Please print every record below exactly as it appears.

[Dataset items]
# # # # # # #

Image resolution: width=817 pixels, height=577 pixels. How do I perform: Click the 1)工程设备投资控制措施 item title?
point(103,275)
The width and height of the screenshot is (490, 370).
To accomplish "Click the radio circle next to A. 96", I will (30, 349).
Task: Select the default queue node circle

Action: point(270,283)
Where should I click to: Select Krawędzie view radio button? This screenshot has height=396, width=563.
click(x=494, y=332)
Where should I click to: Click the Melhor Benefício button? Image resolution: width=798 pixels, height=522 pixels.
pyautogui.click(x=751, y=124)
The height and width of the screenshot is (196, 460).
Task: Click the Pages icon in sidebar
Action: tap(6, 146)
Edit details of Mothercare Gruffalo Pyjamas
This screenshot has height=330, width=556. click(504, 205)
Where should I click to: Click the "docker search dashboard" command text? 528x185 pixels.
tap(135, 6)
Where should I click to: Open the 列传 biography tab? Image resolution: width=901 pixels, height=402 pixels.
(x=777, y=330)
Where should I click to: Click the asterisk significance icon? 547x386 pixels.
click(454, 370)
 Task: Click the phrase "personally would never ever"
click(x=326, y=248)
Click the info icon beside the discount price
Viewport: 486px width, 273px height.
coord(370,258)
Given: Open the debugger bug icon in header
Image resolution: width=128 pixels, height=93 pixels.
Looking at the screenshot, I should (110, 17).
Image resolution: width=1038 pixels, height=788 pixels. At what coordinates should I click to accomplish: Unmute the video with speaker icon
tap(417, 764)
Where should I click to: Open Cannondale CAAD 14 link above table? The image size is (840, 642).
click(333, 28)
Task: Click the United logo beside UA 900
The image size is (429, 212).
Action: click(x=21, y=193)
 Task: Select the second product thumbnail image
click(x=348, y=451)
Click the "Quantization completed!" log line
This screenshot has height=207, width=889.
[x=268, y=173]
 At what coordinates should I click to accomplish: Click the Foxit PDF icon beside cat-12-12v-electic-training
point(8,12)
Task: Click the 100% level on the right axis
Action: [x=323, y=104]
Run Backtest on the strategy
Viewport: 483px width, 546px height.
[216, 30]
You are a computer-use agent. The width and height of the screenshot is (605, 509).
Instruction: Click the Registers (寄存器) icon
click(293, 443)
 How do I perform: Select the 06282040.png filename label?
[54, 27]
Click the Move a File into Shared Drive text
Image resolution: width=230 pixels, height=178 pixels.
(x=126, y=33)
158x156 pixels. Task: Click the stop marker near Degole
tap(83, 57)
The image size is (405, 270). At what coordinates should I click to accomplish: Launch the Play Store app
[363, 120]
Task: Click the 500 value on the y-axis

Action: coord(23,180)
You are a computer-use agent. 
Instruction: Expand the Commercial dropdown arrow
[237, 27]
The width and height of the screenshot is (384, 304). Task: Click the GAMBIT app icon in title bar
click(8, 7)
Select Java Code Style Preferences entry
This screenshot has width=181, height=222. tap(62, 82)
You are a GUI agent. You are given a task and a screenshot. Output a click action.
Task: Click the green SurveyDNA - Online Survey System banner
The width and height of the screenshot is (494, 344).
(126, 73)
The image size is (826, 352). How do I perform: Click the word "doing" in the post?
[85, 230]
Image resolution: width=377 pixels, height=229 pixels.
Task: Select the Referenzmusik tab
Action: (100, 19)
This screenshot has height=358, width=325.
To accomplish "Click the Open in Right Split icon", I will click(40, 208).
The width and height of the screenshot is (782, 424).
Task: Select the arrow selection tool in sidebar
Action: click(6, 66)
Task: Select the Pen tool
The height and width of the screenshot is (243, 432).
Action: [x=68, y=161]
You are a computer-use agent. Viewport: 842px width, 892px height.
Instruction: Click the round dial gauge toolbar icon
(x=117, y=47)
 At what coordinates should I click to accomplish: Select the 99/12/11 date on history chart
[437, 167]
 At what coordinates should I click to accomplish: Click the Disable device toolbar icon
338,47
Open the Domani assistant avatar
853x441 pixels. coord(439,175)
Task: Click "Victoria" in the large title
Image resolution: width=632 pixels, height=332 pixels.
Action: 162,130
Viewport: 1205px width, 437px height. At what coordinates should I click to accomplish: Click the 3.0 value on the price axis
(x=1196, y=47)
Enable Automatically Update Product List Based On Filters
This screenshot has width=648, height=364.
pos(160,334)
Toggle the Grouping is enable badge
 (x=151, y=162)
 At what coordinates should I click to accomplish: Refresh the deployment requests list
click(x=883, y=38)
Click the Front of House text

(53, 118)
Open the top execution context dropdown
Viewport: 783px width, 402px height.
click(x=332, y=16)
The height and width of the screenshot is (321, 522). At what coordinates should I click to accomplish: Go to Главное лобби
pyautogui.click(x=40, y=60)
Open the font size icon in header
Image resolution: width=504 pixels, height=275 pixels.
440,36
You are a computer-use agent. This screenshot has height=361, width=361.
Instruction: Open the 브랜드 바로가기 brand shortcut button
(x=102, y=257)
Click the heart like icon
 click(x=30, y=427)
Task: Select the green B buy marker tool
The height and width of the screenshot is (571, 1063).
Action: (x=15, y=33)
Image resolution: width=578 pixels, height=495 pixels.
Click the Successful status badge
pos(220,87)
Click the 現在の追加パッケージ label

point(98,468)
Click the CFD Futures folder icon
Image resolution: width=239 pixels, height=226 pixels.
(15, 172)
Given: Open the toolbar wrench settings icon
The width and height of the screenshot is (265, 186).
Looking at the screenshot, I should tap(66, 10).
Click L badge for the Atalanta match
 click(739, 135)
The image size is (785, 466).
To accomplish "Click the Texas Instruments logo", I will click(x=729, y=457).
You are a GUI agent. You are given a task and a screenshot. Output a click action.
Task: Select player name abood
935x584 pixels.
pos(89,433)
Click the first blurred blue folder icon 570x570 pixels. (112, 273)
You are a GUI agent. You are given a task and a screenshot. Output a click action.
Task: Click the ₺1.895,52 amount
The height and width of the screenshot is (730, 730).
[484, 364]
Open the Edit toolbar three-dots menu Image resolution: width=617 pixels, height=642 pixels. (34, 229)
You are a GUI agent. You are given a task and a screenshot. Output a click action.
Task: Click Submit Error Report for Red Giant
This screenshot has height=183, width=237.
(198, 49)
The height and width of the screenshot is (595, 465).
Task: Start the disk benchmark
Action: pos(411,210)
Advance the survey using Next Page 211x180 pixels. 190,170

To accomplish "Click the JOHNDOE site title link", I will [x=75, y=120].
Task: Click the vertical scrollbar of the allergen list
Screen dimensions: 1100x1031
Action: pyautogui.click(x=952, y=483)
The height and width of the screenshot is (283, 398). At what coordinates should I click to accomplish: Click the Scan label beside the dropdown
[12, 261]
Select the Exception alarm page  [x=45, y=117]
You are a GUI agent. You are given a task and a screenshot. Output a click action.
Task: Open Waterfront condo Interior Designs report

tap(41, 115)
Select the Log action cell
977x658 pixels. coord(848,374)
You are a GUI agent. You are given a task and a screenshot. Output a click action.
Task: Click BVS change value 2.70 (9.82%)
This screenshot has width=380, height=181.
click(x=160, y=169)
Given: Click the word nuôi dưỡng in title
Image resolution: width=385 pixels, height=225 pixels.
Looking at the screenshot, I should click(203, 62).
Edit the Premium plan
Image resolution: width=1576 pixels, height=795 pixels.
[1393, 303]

# # # # # # #

§ **Task solution**
Image resolution: width=817 pixels, height=577 pixels. How do I perform: Click the 1)工程设备投资控制措施 item title?
point(103,275)
The width and height of the screenshot is (490, 370).
To accomplish "Click the radio circle next to A. 96", I will (30, 349).
Task: Select the default queue node circle

Action: point(270,283)
Where should I click to: Select Krawędzie view radio button? This screenshot has height=396, width=563.
click(x=494, y=332)
Where should I click to: Click the Melhor Benefício button? Image resolution: width=798 pixels, height=522 pixels.
pyautogui.click(x=751, y=124)
The height and width of the screenshot is (196, 460).
Task: Click the Pages icon in sidebar
Action: tap(6, 146)
Edit details of Mothercare Gruffalo Pyjamas
This screenshot has height=330, width=556. click(504, 205)
Where should I click to: Click the "docker search dashboard" command text? 528x185 pixels.
tap(135, 6)
Where should I click to: Open the 列传 biography tab? Image resolution: width=901 pixels, height=402 pixels.
(x=777, y=330)
Where should I click to: Click the asterisk significance icon? 547x386 pixels.
click(454, 370)
 Task: Click the phrase "personally would never ever"
click(x=326, y=248)
Click the info icon beside the discount price
Viewport: 486px width, 273px height.
coord(370,258)
Given: Open the debugger bug icon in header
Image resolution: width=128 pixels, height=93 pixels.
Looking at the screenshot, I should (110, 17).
Image resolution: width=1038 pixels, height=788 pixels. At what coordinates should I click to accomplish: Unmute the video with speaker icon
tap(417, 764)
Where should I click to: Open Cannondale CAAD 14 link above table? The image size is (840, 642).
click(333, 28)
Task: Click the United logo beside UA 900
The image size is (429, 212).
Action: click(x=21, y=193)
 Task: Select the second product thumbnail image
click(x=348, y=451)
Click the "Quantization completed!" log line
This screenshot has height=207, width=889.
[x=268, y=173]
 At what coordinates should I click to accomplish: Click the Foxit PDF icon beside cat-12-12v-electic-training
point(8,12)
Task: Click the 100% level on the right axis
Action: [x=323, y=104]
Run Backtest on the strategy
Viewport: 483px width, 546px height.
[216, 30]
You are a computer-use agent. The width and height of the screenshot is (605, 509).
Instruction: Click the Registers (寄存器) icon
click(293, 443)
 How do I perform: Select the 06282040.png filename label?
[54, 27]
Click the Move a File into Shared Drive text
Image resolution: width=230 pixels, height=178 pixels.
(x=126, y=33)
158x156 pixels. Task: Click the stop marker near Degole
tap(83, 57)
The image size is (405, 270). At what coordinates should I click to accomplish: Launch the Play Store app
[363, 120]
Task: Click the 500 value on the y-axis

Action: coord(23,180)
You are a computer-use agent. 
Instruction: Expand the Commercial dropdown arrow
[237, 27]
The width and height of the screenshot is (384, 304). Task: Click the GAMBIT app icon in title bar
click(8, 7)
Select Java Code Style Preferences entry
This screenshot has width=181, height=222. tap(62, 82)
You are a GUI agent. You are given a task and a screenshot. Output a click action.
Task: Click the green SurveyDNA - Online Survey System banner
The width and height of the screenshot is (494, 344).
(126, 73)
The image size is (826, 352). How do I perform: Click the word "doing" in the post?
[85, 230]
Image resolution: width=377 pixels, height=229 pixels.
Task: Select the Referenzmusik tab
Action: (100, 19)
This screenshot has height=358, width=325.
To accomplish "Click the Open in Right Split icon", I will click(40, 208).
The width and height of the screenshot is (782, 424).
Task: Select the arrow selection tool in sidebar
Action: click(6, 66)
Task: Select the Pen tool
The height and width of the screenshot is (243, 432).
Action: [x=68, y=161]
You are a computer-use agent. Viewport: 842px width, 892px height.
Instruction: Click the round dial gauge toolbar icon
(x=117, y=47)
 At what coordinates should I click to accomplish: Select the 99/12/11 date on history chart
[437, 167]
 At what coordinates should I click to accomplish: Click the Disable device toolbar icon
338,47
Open the Domani assistant avatar
853x441 pixels. coord(439,175)
Task: Click "Victoria" in the large title
Image resolution: width=632 pixels, height=332 pixels.
Action: 162,130
Viewport: 1205px width, 437px height. At what coordinates should I click to accomplish: Click the 3.0 value on the price axis
(x=1196, y=47)
Enable Automatically Update Product List Based On Filters
This screenshot has width=648, height=364.
pos(160,334)
Toggle the Grouping is enable badge
 (x=151, y=162)
 At what coordinates should I click to accomplish: Refresh the deployment requests list
click(x=883, y=38)
Click the Front of House text

(53, 118)
Open the top execution context dropdown
Viewport: 783px width, 402px height.
click(x=332, y=16)
The height and width of the screenshot is (321, 522). At what coordinates should I click to accomplish: Go to Главное лобби
pyautogui.click(x=40, y=60)
Open the font size icon in header
Image resolution: width=504 pixels, height=275 pixels.
440,36
You are a computer-use agent. This screenshot has height=361, width=361.
Instruction: Open the 브랜드 바로가기 brand shortcut button
(x=102, y=257)
Click the heart like icon
 click(x=30, y=427)
Task: Select the green B buy marker tool
The height and width of the screenshot is (571, 1063).
Action: (x=15, y=33)
Image resolution: width=578 pixels, height=495 pixels.
Click the Successful status badge
pos(220,87)
Click the 現在の追加パッケージ label

point(98,468)
Click the CFD Futures folder icon
Image resolution: width=239 pixels, height=226 pixels.
(15, 172)
Given: Open the toolbar wrench settings icon
The width and height of the screenshot is (265, 186).
Looking at the screenshot, I should tap(66, 10).
Click L badge for the Atalanta match
 click(739, 135)
The image size is (785, 466).
To accomplish "Click the Texas Instruments logo", I will click(x=729, y=457).
You are a GUI agent. You are given a task and a screenshot. Output a click action.
Task: Select player name abood
935x584 pixels.
pos(89,433)
Click the first blurred blue folder icon 570x570 pixels. (112, 273)
You are a GUI agent. You are given a task and a screenshot. Output a click action.
Task: Click the ₺1.895,52 amount
The height and width of the screenshot is (730, 730).
[484, 364]
Open the Edit toolbar three-dots menu Image resolution: width=617 pixels, height=642 pixels. (34, 229)
You are a GUI agent. You are given a task and a screenshot. Output a click action.
Task: Click Submit Error Report for Red Giant
This screenshot has height=183, width=237.
(198, 49)
The height and width of the screenshot is (595, 465).
Task: Start the disk benchmark
Action: pos(411,210)
Advance the survey using Next Page 211x180 pixels. 190,170

To accomplish "Click the JOHNDOE site title link", I will [x=75, y=120].
Task: Click the vertical scrollbar of the allergen list
Screen dimensions: 1100x1031
Action: pyautogui.click(x=952, y=483)
The height and width of the screenshot is (283, 398). At what coordinates should I click to accomplish: Click the Scan label beside the dropdown
[12, 261]
Select the Exception alarm page  [x=45, y=117]
You are a GUI agent. You are given a task and a screenshot. Output a click action.
Task: Open Waterfront condo Interior Designs report

tap(41, 115)
Select the Log action cell
977x658 pixels. coord(848,374)
You are a GUI agent. You are given a task and a screenshot. Output a click action.
Task: Click BVS change value 2.70 (9.82%)
This screenshot has width=380, height=181.
click(x=160, y=169)
Given: Click the word nuôi dưỡng in title
Image resolution: width=385 pixels, height=225 pixels.
Looking at the screenshot, I should click(203, 62).
Edit the Premium plan
Image resolution: width=1576 pixels, height=795 pixels.
[1393, 303]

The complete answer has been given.